Spatial parameters were more variable. Stride length ranged from poor-to-excellent (ICC 0.76–0.97, MRE 4.78–8.60%), with substantially degraded accuracy in the Cane group (ICC 0.76, MRE 8.60%). Stride speed showed excellent ICC (0.90–0.99) but variable MRE (4.72–10.99%), with poor performance in slow-walking conditions (MRE 10.99%).
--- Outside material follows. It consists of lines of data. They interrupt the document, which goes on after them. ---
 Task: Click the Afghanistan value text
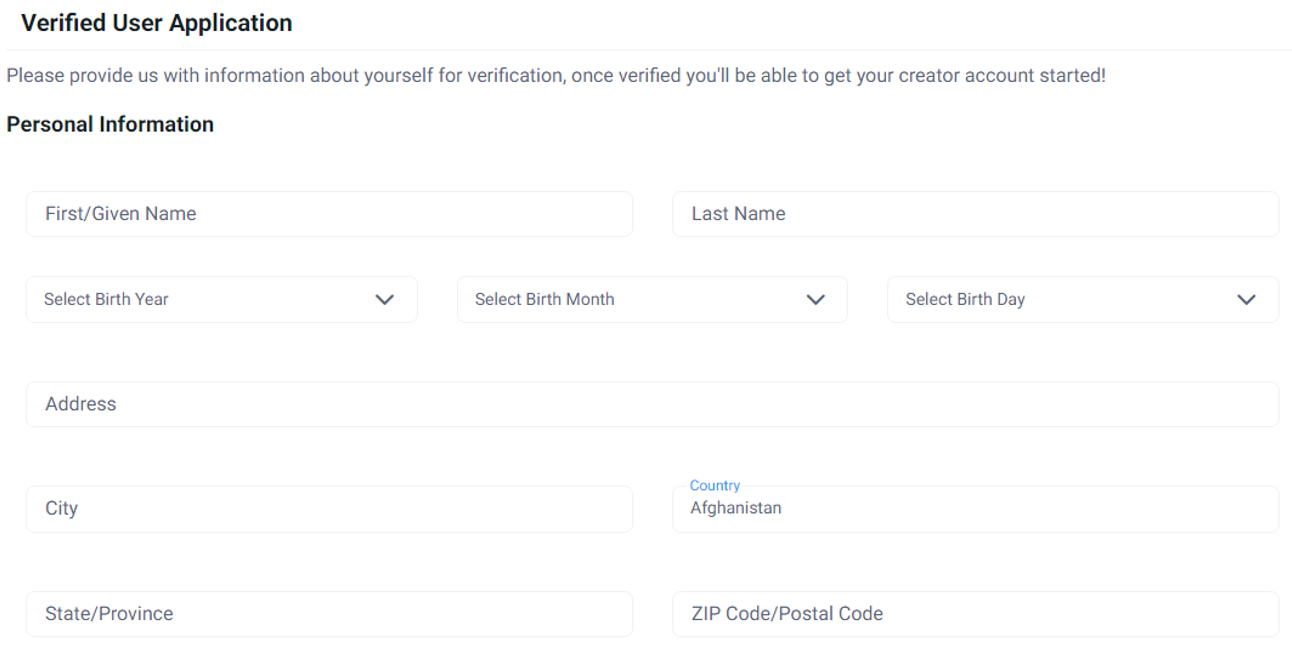[736, 508]
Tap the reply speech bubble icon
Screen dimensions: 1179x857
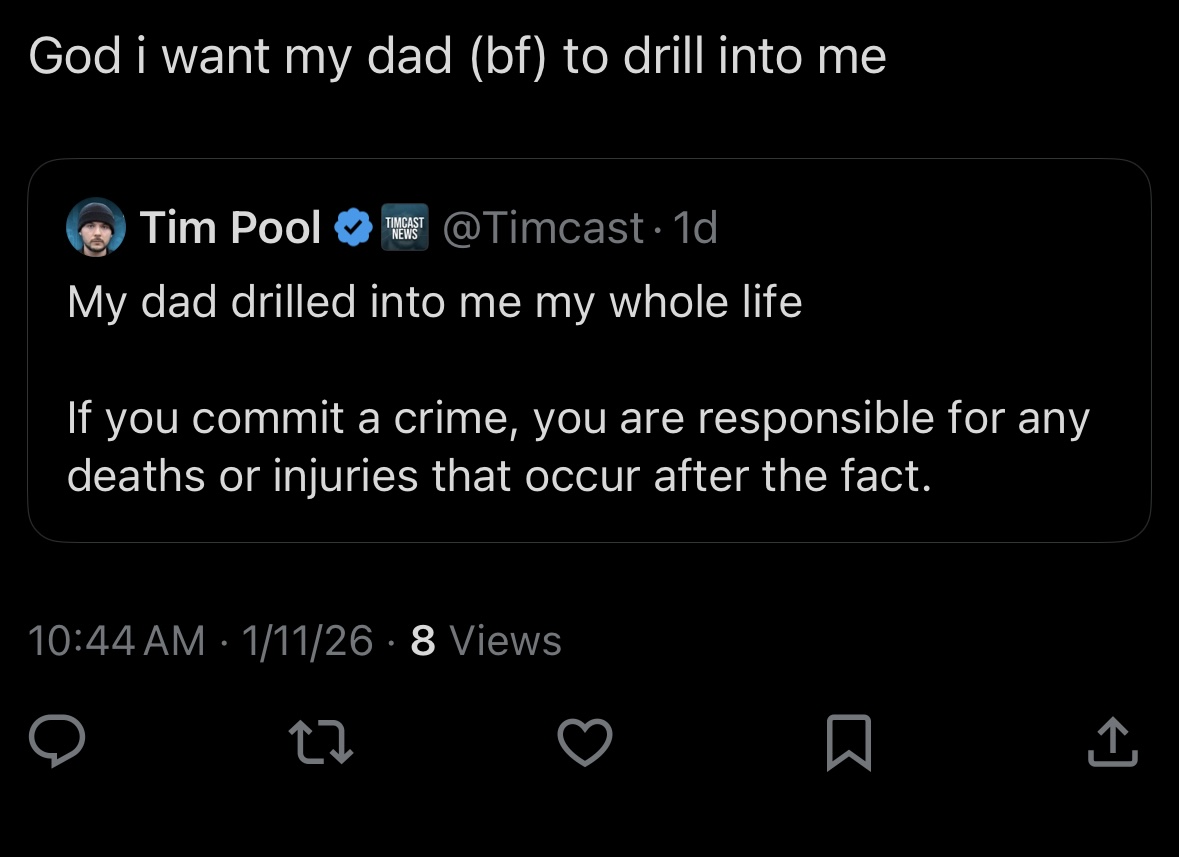(x=57, y=743)
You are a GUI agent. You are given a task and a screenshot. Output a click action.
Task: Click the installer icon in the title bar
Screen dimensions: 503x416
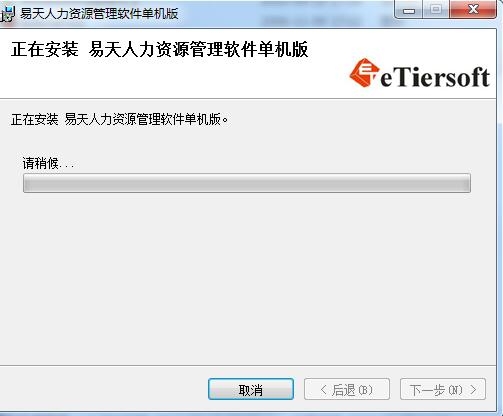pyautogui.click(x=7, y=14)
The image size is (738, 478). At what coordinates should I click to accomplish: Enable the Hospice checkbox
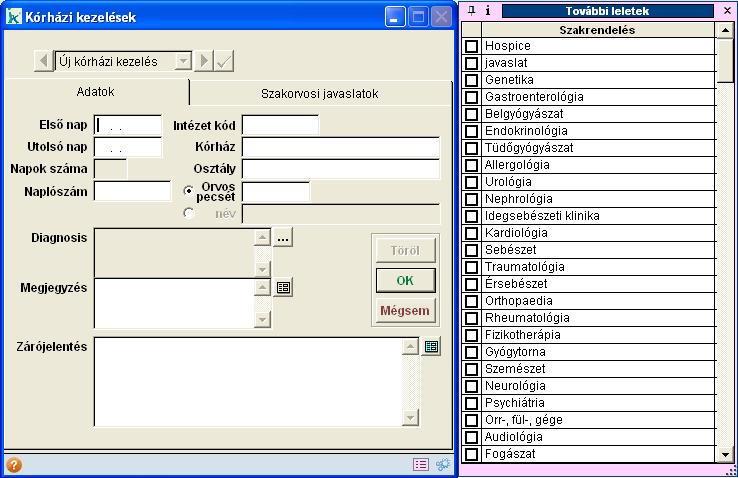[x=472, y=46]
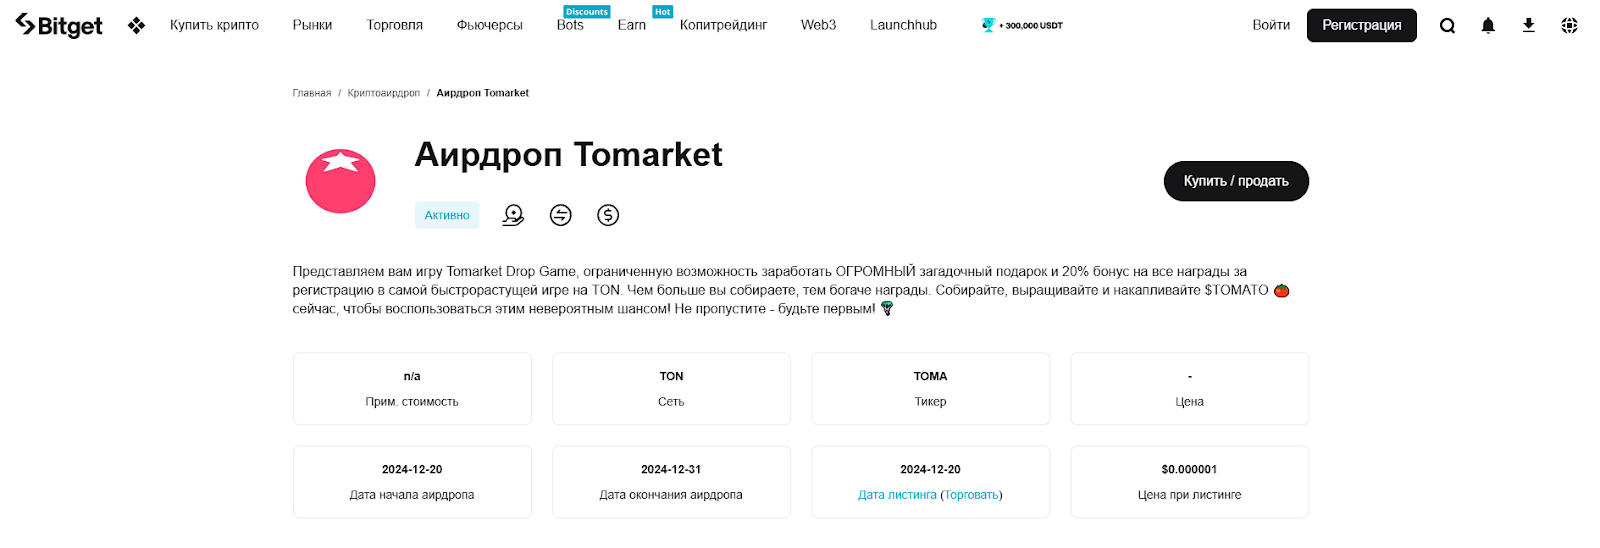Expand the Торговля menu
Viewport: 1600px width, 548px height.
click(394, 25)
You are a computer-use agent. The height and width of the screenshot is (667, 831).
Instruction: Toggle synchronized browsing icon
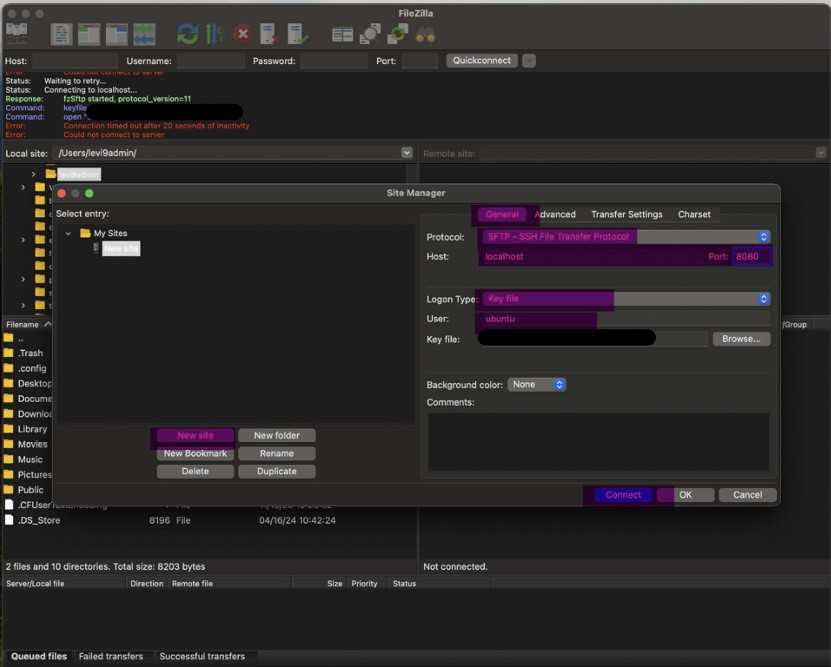point(398,34)
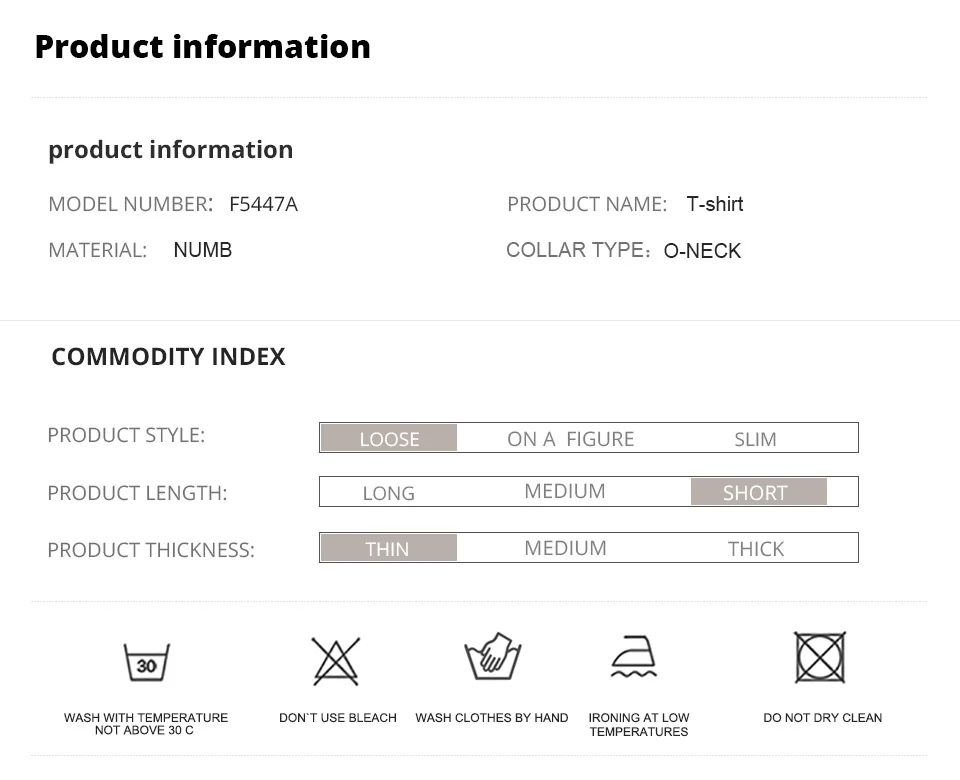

Systematic bias was statistically significant for most parameters (p < 0.001), except contact time on the paretic side in the Cane group (p = 0.786) and double support time across the combined cohort (p = 0.231).

4. Discussion

The spatiotemporal parameters measured in this study align with post-stroke gait patterns documented in the literature. Walking speed ranged from 0.37 to 0.80 m/s, stride length from 0.62 to 1.03 m, and cadence from 35 to 47 strides/min, all within the expected ranges for chronic stroke survivors [24]. Speed-matched comparisons with healthy controls revealed characteristic asymmetries in temporal parameters, including prolonged swing time on the paretic side and increased double support time [25], consistent with known post-stroke gait alterations. The use of a cane resulted in reduced walking speed and stride length with increased double support time, reflecting typical compensatory strategies in household ambulation. These findings validate the representativeness of our sample and support the use of spatiotemporal parameters as sensitive indicators of gait abnormality in stroke survivors [26].

Our temporal parameters demonstrated excellent reliability: contact time (ICC > 0.96, MRE < 5.45%); stride duration and cadence (ICC > 0.95, MRE < 2.62%). Swing time showed lower performance (ICC 0.79–0.95, MRE 4.72–8.70%), likely due to challenges in detecting toe-off from foot-mounted sensors. Spatial parameters were more variable: stride length ranged from poor to excellent (ICC 0.76–0.97, MRE 4.78–8.60%), with degraded accuracy in the Cane group (ICC 0.76, MRE 8.60%), reflecting the effects of slow speed and asymmetry on double-integration-based position estimation. Stride speed showed excellent ICC but variable MRE (4.72–10.99%), with poor performance in the Cane group (MRE 10.99%) due to accumulated spatial errors. Overall, the system reliably measured temporal parameters but faced challenges with spatial parameters and swing phase detection in slow, asymmetric walking.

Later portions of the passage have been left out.